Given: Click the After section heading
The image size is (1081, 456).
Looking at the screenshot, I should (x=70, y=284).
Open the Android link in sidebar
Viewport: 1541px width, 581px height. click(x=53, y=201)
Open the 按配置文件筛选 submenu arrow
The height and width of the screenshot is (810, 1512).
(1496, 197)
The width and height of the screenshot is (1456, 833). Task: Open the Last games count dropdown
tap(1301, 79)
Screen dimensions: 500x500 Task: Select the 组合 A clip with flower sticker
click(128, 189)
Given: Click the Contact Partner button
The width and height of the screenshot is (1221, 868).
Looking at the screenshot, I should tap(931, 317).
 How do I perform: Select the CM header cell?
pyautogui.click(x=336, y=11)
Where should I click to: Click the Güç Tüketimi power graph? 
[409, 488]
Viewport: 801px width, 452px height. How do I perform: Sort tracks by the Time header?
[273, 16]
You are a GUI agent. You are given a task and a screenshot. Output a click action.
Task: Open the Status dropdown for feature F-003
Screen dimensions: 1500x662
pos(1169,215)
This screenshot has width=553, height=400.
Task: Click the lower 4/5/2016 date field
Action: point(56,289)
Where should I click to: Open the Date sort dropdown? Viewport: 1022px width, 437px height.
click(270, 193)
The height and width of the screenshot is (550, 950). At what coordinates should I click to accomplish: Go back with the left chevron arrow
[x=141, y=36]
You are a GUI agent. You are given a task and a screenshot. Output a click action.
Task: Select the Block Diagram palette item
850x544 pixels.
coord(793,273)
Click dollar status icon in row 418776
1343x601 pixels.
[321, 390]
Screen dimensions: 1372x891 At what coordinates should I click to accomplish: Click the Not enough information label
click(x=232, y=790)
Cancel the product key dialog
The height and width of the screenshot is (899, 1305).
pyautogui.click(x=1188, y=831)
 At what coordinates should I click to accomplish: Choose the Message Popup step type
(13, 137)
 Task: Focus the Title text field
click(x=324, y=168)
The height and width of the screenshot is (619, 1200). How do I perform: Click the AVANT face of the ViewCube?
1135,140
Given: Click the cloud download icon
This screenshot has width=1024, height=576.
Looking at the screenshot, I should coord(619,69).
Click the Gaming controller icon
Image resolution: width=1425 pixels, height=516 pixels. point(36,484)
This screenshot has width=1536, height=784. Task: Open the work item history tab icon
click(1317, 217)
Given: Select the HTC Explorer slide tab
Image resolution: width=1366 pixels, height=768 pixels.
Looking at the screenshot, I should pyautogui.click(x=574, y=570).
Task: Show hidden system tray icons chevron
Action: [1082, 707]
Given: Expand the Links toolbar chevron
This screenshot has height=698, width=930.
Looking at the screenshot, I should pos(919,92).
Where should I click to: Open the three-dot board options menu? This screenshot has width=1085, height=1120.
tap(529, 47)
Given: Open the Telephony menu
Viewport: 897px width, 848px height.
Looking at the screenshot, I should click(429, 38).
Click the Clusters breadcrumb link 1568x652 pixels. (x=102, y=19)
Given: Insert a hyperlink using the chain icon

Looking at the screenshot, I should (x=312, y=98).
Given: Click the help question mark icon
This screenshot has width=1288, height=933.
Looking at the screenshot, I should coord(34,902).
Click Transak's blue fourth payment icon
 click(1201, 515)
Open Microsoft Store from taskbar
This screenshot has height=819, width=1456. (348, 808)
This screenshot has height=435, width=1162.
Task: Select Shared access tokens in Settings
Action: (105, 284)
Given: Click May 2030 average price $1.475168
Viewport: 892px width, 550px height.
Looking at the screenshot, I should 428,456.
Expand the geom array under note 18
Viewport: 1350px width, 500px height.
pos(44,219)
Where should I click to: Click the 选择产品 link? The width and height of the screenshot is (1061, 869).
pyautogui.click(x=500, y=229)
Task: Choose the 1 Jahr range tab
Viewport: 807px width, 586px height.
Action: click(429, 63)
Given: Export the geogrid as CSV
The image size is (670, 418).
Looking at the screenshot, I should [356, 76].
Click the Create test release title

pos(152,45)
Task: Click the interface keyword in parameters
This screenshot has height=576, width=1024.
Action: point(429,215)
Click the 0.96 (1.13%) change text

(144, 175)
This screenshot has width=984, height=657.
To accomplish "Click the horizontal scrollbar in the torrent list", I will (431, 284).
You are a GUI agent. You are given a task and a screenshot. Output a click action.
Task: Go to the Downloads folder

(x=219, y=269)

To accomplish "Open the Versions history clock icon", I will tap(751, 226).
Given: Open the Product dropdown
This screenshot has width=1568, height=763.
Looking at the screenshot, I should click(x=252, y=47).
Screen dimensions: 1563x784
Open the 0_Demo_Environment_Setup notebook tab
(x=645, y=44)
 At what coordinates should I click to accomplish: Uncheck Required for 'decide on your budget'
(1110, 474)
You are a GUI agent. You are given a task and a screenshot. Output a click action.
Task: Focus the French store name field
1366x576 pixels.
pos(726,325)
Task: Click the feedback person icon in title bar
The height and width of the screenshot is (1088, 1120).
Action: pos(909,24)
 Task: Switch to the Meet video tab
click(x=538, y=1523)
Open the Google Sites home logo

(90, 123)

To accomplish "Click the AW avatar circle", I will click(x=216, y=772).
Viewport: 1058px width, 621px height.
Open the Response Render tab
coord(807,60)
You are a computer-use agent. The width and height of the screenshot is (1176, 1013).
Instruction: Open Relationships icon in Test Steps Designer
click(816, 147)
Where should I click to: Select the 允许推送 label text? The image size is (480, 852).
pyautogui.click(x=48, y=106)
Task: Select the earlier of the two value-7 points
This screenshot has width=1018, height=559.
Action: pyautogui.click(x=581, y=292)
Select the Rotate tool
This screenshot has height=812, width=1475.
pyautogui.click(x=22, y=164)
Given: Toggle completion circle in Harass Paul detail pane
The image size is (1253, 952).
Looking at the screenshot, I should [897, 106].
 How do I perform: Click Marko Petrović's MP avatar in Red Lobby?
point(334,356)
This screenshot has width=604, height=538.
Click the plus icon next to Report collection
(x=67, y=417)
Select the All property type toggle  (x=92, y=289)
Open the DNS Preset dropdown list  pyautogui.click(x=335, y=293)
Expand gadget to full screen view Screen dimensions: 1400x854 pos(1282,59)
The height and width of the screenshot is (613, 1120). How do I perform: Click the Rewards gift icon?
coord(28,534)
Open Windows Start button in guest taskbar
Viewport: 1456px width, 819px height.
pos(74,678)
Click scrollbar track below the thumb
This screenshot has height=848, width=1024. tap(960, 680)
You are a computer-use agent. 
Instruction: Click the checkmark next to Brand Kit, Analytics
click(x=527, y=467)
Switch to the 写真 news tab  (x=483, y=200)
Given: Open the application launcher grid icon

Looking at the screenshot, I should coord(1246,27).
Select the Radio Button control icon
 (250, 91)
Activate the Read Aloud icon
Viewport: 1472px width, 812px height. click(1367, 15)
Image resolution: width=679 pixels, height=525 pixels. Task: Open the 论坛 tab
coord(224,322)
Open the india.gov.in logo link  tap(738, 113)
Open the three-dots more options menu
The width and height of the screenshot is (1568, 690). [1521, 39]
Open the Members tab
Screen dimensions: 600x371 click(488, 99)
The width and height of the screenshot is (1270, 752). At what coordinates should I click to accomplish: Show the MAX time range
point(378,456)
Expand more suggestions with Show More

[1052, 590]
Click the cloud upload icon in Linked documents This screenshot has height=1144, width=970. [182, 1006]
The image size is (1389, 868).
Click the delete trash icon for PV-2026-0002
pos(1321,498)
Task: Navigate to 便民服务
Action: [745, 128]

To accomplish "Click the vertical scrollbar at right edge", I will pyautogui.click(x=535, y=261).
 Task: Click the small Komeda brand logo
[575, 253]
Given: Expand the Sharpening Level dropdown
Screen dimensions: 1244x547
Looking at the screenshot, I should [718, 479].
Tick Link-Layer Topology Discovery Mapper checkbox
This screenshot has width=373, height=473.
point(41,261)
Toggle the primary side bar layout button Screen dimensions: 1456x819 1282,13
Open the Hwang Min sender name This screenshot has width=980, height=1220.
· · · · ·
Aim: Convert the lines running from the one containing "Click the Clusters" through the one containing "click(1201, 515)", both included, into a JSON list of strings with one string per line, leaving out blank lines.

Solution for this task:
[
  "Click the Clusters breadcrumb link 1568x652 pixels. (x=102, y=19)",
  "Given: Insert a hyperlink using the chain icon",
  "Looking at the screenshot, I should (x=312, y=98).",
  "Given: Click the help question mark icon",
  "This screenshot has width=1288, height=933.",
  "Looking at the screenshot, I should coord(34,902).",
  "Click Transak's blue fourth payment icon",
  " click(1201, 515)"
]